Not every exception should crash the request. For transient failures — network timeouts, rate limits, temporary service outages — you can build structured recovery into your code.

Retry with exponential backoff is the most common pattern for transient failures:

<?php

function retry(callable $operation, int $maxAttempts = 3, int $baseDelayMs = 100): mixed
{
    $lastException = null;

    for ($attempt = 1; $attempt <= $maxAttempts; $attempt++) {
        try {
            return $operation();
        } catch (\RuntimeException $e) {
            $lastException = $e;

            if ($attempt < $maxAttempts) {
                $delayMs = $baseDelayMs * (2 ** ($attempt - 1)); // 100, 200, 400...
                usleep($delayMs * 1000);
            }
        }
    }

    throw new \RuntimeException(
        "Operation failed after {$maxAttempts} attempts",
        previous: $lastException,
    );
}

// Usage
$response = retry(fn () => $httpClient->post('/api/charge', $payload));

Fallback values work for non-critical operations where a degraded response is better than no response:

<?php

function getExchangeRate(string $currency): float
{
    try {
        return $exchangeApi->getRate($currency);
    } catch (PaymentGatewayException $e) {
        Log::warning("Exchange rate API failed, using cached rate", [
            'currency' => $currency,
            'error' => $e->getMessage(),
        ]);

        return Cache::get("exchange_rate_{$currency}", 1.0);
    }
}

The circuit breaker pattern takes this further. Track failures to an external service, and after a threshold is crossed, stop calling it entirely for a cooldown period. This prevents a failing dependency from dragging down your entire application with slow timeouts. Libraries like ackintosh/ganesha implement this for PHP.

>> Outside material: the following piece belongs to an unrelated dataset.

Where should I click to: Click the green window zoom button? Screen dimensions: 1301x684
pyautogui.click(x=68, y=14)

Logging Without Swallowing

The most common error handling mistake I see in production code is treating logging as handling. This pattern looks responsible but is dangerous:

<?php

// Dangerous: logs the exception but continues as if it was handled
try {
    $invoice->finalize();
} catch (\Exception $e) {
    Log::error($e->getMessage());
}

// Execution continues — but the invoice was never finalized.
// Downstream code assumes it was. Bugs ensue.

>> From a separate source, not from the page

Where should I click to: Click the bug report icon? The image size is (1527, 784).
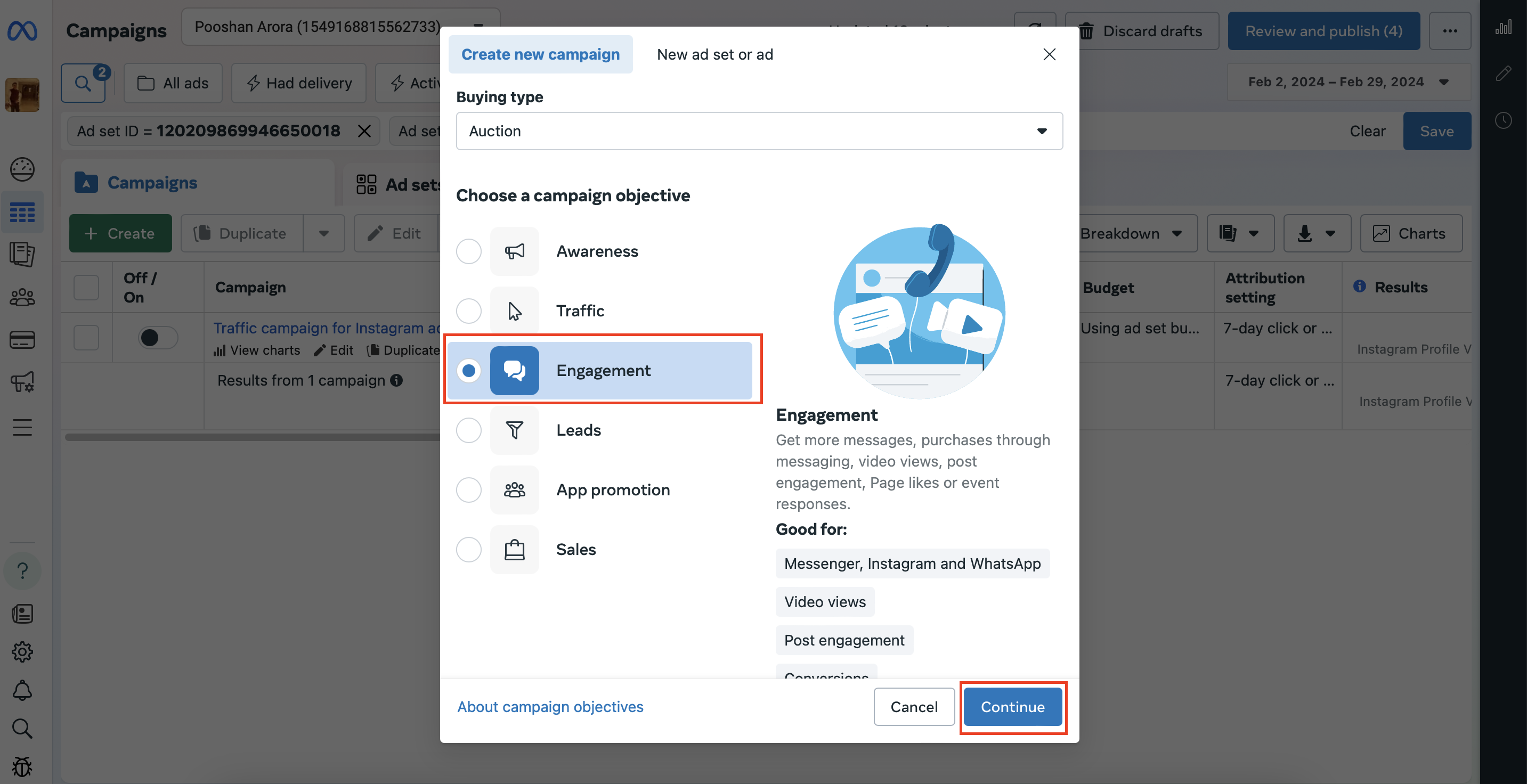[x=22, y=767]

Logging an exception is not the same as handling it. Handling means you've taken a corrective action: returned a fallback, retried the operation, or notified the user. If all you're doing is logging, you still need to re-throw or otherwise stop the current operation.

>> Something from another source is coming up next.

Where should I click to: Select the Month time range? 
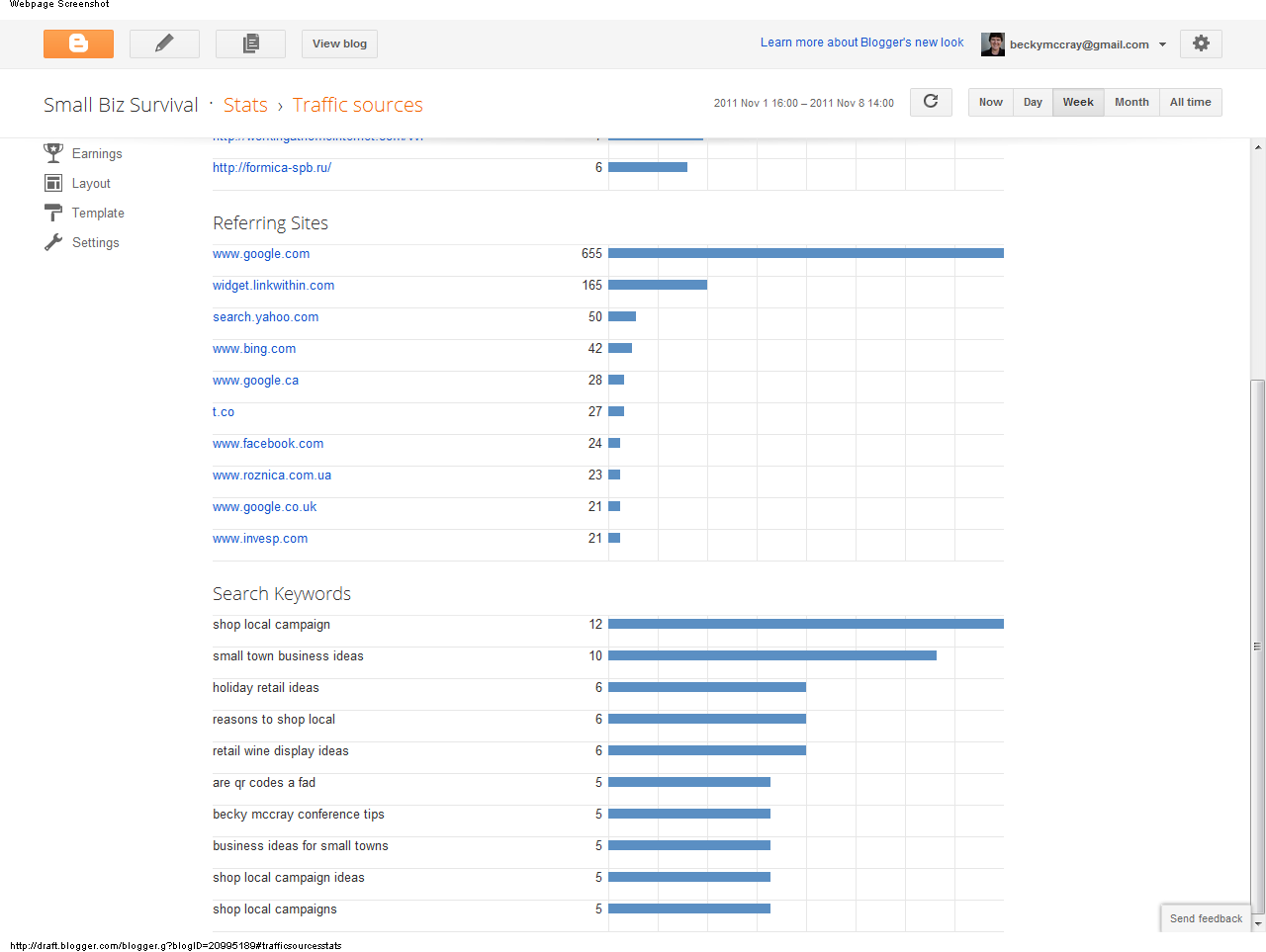point(1131,102)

Here are the correct patterns:

<?php

// Pattern 1: Log and re-throw
try {
    $invoice->finalize();
} catch (BillingException $e) {
    Log::error('Invoice finalization failed', [
        'invoice_id' => $invoice->id,
        'exception' => $e,
    ]);

    throw $e;
}

// Pattern 2: Log and throw a wrapped exception with added context
try {
    $invoice->finalize();
} catch (BillingException $e) {
    throw new OrderProcessingException(
        "Failed to finalize invoice {$invoice->id} for order {$order->id}",
        previous: $e,
    );
}

// Pattern 3: Log and return an explicit failure (only when the caller expects it)
function tryFinalizeInvoice(Invoice $invoice): bool
{
    try {
        $invoice->finalize();
        return true;
    } catch (BillingException $e) {
        Log::warning('Invoice finalization failed, will retry later', [
            'invoice_id' => $invoice->id,
            'exception' => $e,
        ]);

        return false;
    }
}

Pattern 3 is only appropriate when the calling code explicitly checks the return value and takes action. If it ignores the return value, you're back to swallowing. When in doubt, re-throw.

Good error handling isn't about preventing errors — it's about making them visible, actionable, and recoverable. Build your exception hierarchies intentionally so catch blocks can be precise. Catch only what you can genuinely handle, and let everything else surface to your global handler. When you log, make sure you're also stopping or correcting the operation — not just recording that something went wrong and carrying on. The goal is code that fails loudly in development and gracefully in production, with enough context in every exception to diagnose the problem without reproducing it.